Top of Records provided

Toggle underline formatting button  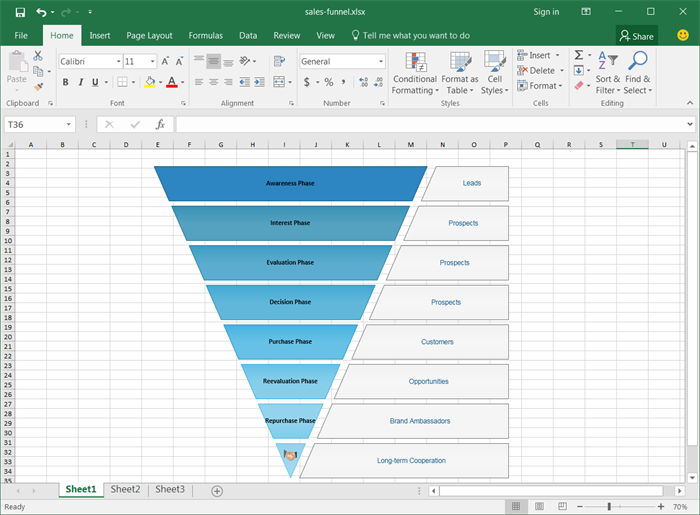click(95, 82)
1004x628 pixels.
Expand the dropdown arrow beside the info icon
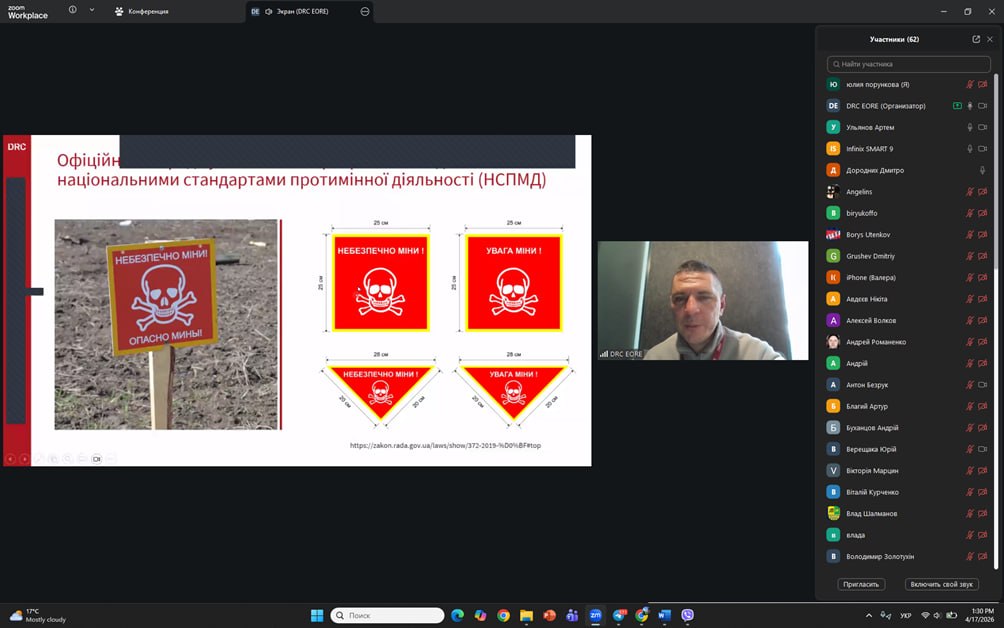(x=92, y=10)
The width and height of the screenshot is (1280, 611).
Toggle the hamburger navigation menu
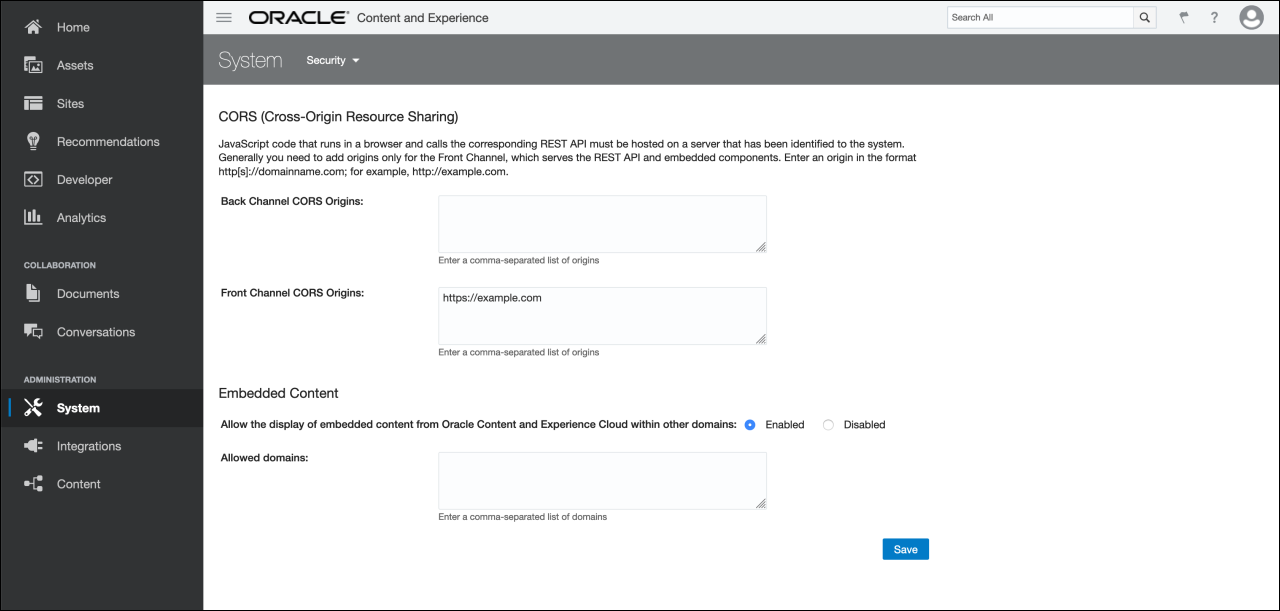pyautogui.click(x=224, y=17)
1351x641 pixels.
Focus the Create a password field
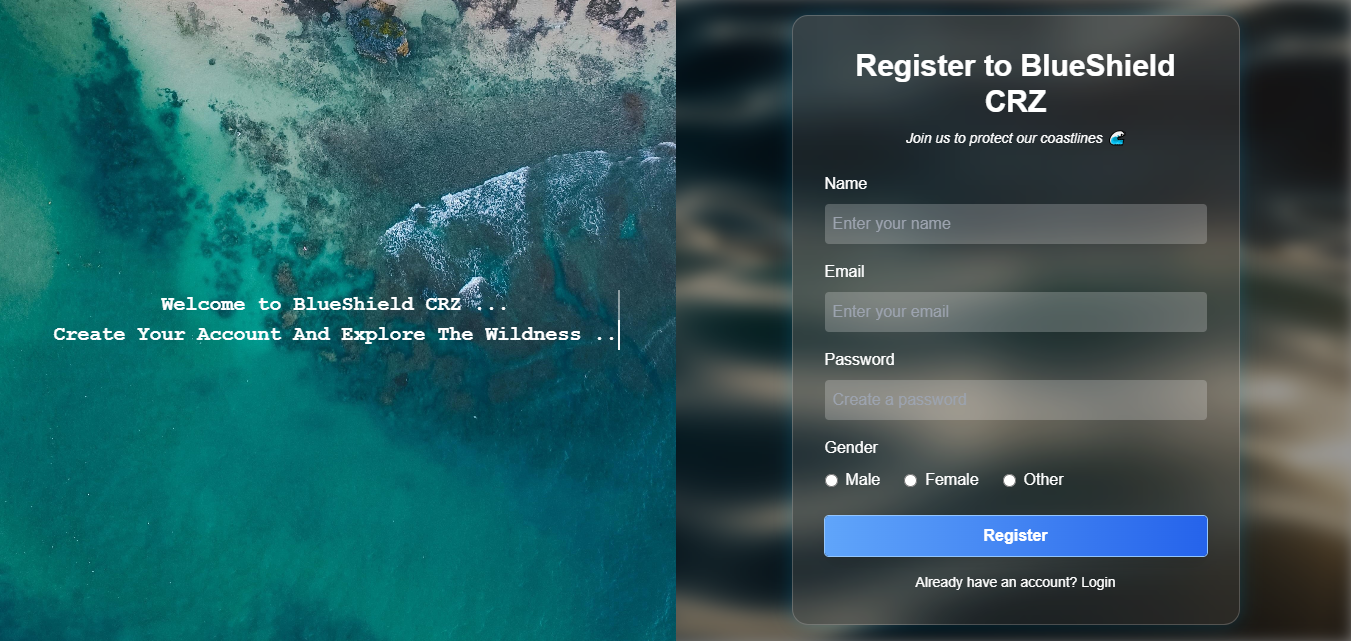(1015, 400)
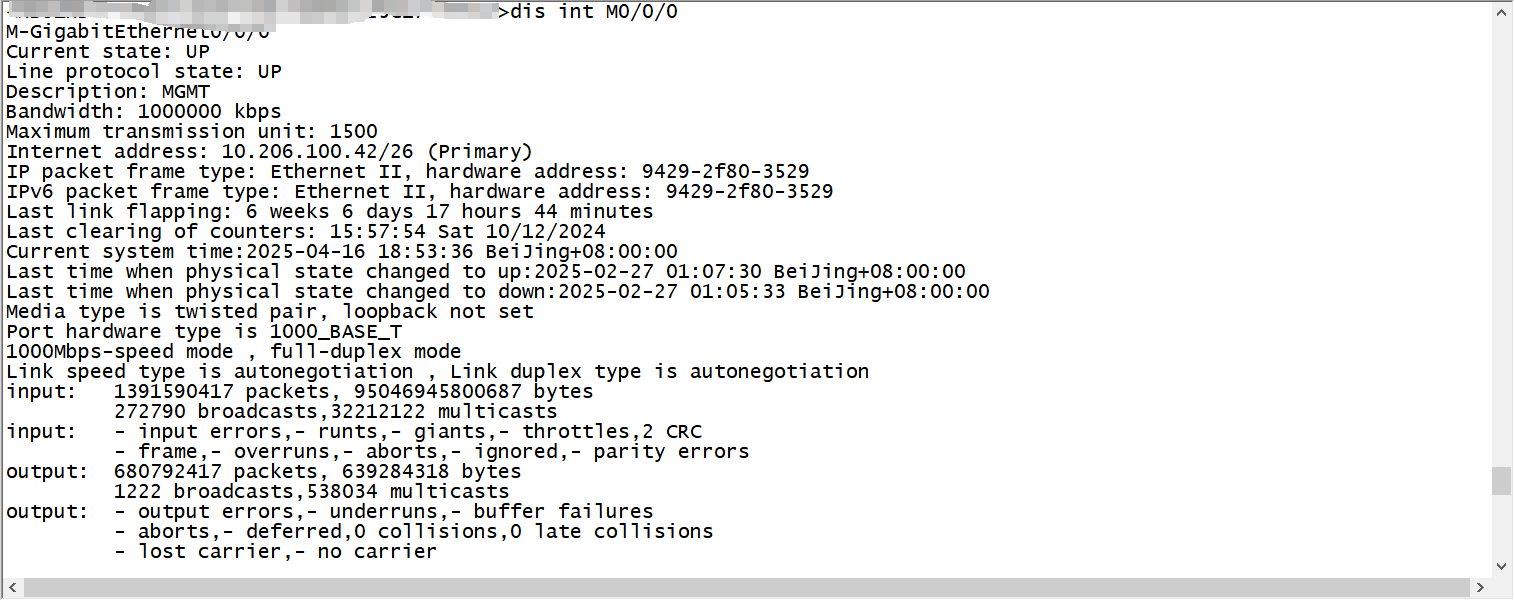
Task: Click the bandwidth value 1000000 kbps
Action: (x=209, y=112)
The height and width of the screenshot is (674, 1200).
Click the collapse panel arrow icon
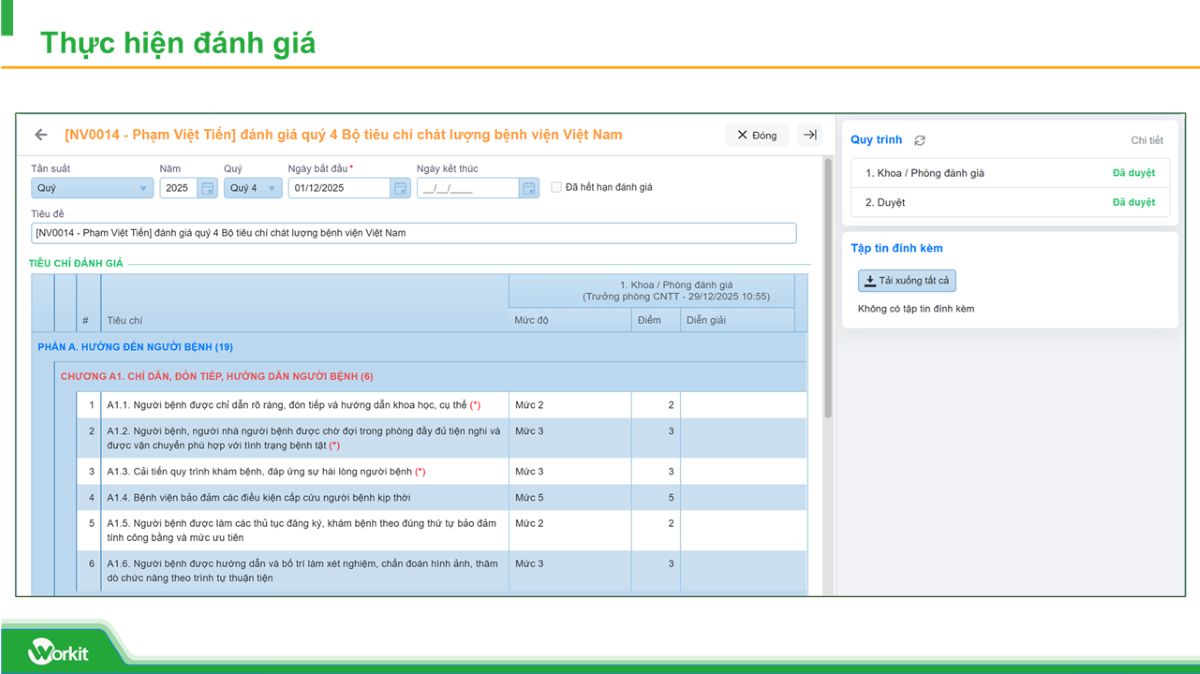(x=810, y=135)
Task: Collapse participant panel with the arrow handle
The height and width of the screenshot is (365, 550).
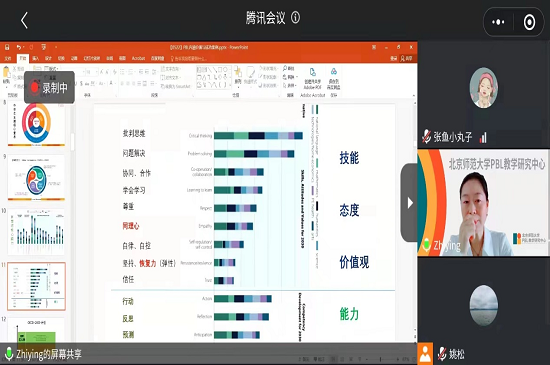Action: 409,203
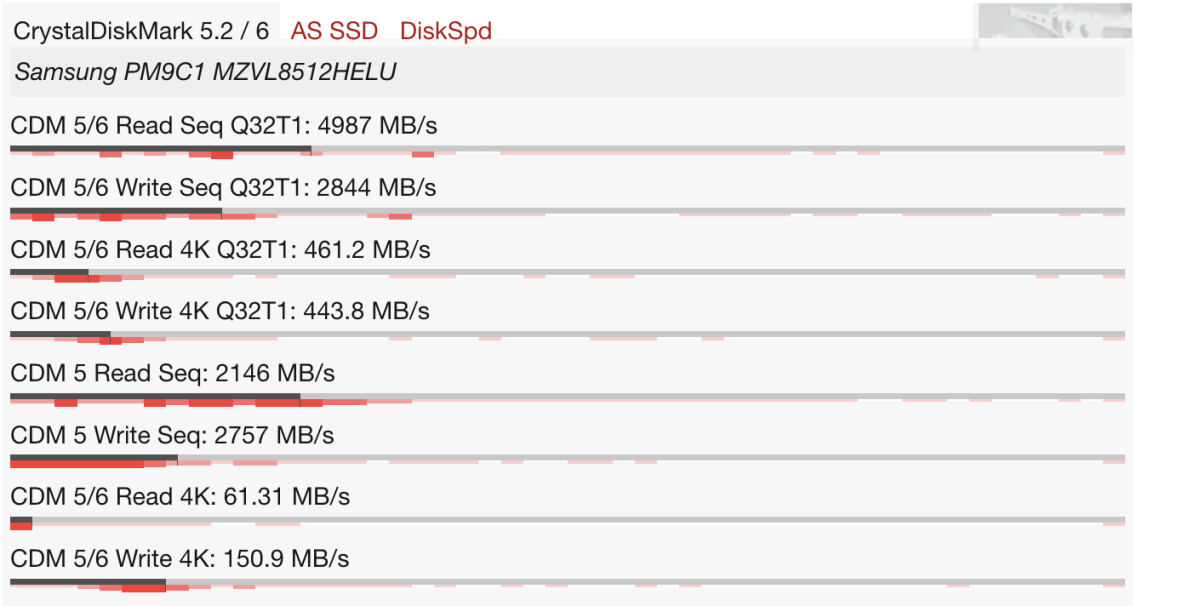Click the drive thumbnail image at top right

(x=1054, y=21)
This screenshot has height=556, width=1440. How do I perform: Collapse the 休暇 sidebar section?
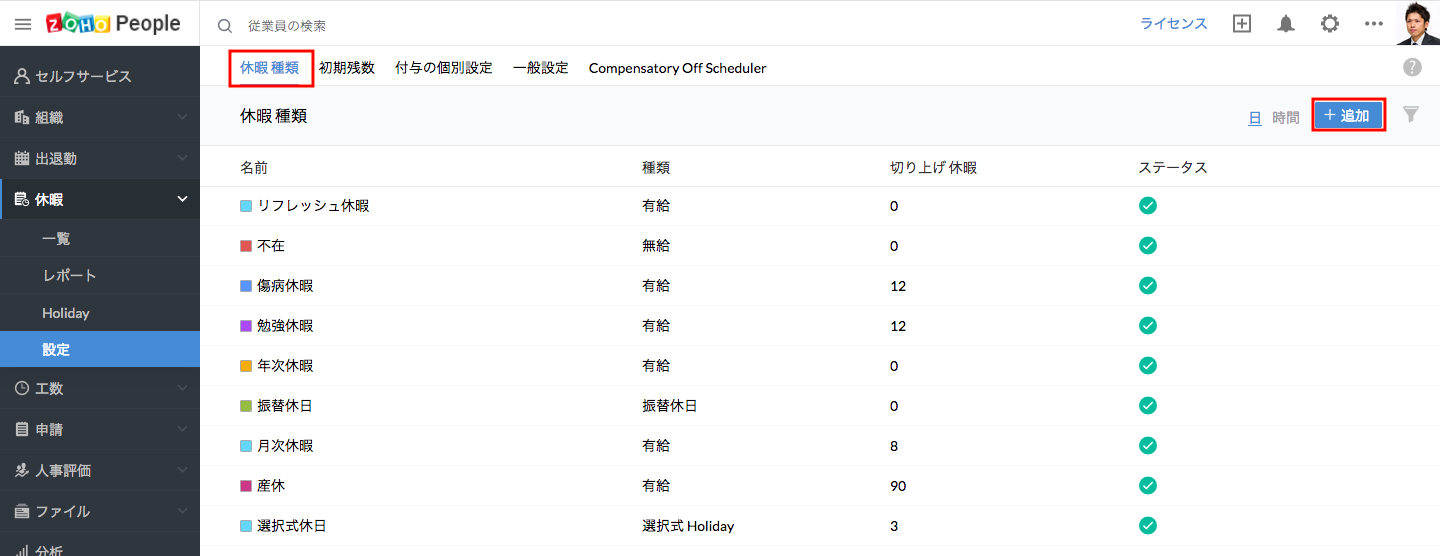(182, 199)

Bottom of Records provided

How to complete this task:
Please restate word for word the lines above, starting with the line that holds "This screenshot has" and ending with the final line of the records, while leaving out pictures.

Response to this task:
This screenshot has height=556, width=1440. How do I perform: Collapse the 休暇 sidebar section?
(182, 199)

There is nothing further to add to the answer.